▶ [YOUR GOAL]: Below are some records; output exactly the lines from the line with "The height and width of the screenshot is (698, 1236)." to the line with "The image size is (1024, 591).", both ends kept, and nothing more.

▶ [EXTRACTED DATA]:
========================================

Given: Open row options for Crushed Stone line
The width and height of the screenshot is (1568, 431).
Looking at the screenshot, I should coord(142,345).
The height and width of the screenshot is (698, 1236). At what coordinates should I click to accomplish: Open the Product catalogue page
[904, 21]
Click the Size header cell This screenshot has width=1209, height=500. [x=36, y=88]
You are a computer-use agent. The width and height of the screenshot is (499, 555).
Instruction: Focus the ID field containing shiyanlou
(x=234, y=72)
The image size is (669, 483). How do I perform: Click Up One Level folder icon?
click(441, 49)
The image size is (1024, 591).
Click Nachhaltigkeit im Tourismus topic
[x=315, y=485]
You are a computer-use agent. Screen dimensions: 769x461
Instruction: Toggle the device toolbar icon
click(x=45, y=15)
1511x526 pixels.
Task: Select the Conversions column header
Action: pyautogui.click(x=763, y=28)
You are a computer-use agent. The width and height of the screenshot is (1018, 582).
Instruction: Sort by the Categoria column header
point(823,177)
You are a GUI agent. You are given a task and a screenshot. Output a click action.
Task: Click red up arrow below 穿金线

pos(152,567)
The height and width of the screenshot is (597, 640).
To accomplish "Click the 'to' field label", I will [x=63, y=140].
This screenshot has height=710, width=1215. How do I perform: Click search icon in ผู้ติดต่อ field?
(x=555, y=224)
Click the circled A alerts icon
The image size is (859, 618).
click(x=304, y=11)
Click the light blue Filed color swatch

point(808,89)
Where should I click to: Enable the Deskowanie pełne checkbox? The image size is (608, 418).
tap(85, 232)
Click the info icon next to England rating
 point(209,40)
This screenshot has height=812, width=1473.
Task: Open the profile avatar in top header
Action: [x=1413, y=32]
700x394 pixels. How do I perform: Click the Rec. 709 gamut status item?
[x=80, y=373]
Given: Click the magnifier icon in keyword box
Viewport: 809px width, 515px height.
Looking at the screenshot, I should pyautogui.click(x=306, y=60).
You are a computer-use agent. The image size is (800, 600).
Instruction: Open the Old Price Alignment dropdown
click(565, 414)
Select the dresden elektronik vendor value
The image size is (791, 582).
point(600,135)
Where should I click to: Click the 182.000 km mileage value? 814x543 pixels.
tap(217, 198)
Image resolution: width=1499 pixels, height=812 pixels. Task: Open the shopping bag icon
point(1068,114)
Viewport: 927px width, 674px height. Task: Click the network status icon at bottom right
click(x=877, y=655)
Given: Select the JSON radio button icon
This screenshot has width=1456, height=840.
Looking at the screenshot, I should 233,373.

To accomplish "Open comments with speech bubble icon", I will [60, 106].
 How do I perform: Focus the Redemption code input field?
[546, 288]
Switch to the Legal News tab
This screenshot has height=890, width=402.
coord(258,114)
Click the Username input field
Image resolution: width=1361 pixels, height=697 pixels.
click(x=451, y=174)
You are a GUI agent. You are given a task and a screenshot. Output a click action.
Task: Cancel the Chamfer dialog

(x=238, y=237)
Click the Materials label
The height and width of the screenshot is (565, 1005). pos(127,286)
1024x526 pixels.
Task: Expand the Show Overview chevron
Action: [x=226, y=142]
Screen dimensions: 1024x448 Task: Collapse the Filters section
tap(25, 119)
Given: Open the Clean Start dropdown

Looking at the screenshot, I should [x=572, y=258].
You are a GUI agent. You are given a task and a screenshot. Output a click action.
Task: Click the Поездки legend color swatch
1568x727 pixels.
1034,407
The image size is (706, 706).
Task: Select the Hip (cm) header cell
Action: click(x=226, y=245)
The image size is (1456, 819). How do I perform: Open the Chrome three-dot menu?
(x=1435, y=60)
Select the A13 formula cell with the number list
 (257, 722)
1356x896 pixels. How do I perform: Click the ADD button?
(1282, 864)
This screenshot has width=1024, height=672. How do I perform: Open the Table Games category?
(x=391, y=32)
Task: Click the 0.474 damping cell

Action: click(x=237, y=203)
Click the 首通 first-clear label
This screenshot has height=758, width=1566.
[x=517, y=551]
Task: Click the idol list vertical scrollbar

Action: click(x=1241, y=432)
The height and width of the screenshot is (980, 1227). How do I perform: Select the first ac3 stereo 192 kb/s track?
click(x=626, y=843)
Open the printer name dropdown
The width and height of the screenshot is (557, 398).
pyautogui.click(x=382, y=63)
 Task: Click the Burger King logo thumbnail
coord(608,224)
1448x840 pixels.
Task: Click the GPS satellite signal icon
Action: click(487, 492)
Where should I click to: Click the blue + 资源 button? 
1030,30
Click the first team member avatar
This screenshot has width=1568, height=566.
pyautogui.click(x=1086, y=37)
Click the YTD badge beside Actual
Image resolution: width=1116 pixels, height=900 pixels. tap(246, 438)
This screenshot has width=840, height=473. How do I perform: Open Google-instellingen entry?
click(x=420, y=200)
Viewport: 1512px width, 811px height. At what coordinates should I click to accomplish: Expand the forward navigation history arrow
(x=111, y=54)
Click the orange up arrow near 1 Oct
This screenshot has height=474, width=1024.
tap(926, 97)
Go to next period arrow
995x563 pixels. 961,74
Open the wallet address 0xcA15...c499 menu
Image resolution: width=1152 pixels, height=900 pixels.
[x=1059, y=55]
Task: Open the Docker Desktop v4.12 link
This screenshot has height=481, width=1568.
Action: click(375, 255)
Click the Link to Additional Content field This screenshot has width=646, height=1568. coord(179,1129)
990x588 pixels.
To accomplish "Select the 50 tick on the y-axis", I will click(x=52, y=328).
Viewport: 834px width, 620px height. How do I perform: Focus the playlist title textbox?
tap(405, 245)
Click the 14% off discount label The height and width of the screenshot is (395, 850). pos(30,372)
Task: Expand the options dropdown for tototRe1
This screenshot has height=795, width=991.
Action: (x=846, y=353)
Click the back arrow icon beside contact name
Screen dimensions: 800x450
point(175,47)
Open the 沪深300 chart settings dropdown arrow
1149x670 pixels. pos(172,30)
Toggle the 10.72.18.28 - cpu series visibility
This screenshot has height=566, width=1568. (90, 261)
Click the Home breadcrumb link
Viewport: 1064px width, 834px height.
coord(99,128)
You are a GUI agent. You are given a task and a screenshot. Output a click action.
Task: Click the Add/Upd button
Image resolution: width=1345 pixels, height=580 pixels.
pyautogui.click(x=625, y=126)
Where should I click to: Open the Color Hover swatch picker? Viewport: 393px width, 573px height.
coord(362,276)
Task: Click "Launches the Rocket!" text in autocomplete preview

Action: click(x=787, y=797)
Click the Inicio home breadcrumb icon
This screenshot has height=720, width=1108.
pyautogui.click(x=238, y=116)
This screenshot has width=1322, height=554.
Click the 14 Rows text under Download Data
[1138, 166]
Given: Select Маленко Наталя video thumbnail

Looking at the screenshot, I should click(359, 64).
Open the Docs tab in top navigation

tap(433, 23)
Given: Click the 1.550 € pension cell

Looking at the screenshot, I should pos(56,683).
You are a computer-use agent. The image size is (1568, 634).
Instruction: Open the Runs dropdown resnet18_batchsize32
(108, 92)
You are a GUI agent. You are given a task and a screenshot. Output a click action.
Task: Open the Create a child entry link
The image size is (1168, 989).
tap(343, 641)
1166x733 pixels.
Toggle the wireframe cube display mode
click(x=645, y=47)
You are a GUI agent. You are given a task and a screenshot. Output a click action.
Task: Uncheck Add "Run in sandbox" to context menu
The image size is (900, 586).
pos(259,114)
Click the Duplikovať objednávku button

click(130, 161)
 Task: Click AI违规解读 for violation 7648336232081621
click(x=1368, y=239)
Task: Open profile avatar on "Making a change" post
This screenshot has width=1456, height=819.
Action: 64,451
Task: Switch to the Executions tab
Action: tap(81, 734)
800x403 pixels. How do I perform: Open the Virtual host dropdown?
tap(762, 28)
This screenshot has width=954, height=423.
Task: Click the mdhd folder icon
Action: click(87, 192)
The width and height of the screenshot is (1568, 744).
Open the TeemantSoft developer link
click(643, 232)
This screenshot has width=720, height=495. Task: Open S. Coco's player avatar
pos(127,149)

========================================

▶ [EXPECTED OUTPUT]:
The height and width of the screenshot is (698, 1236). At what coordinates should I click to accomplish: Open the Product catalogue page
[904, 21]
Click the Size header cell This screenshot has width=1209, height=500. [x=36, y=88]
You are a computer-use agent. The width and height of the screenshot is (499, 555).
Instruction: Focus the ID field containing shiyanlou
(x=234, y=72)
The image size is (669, 483). How do I perform: Click Up One Level folder icon?
click(441, 49)
The image size is (1024, 591).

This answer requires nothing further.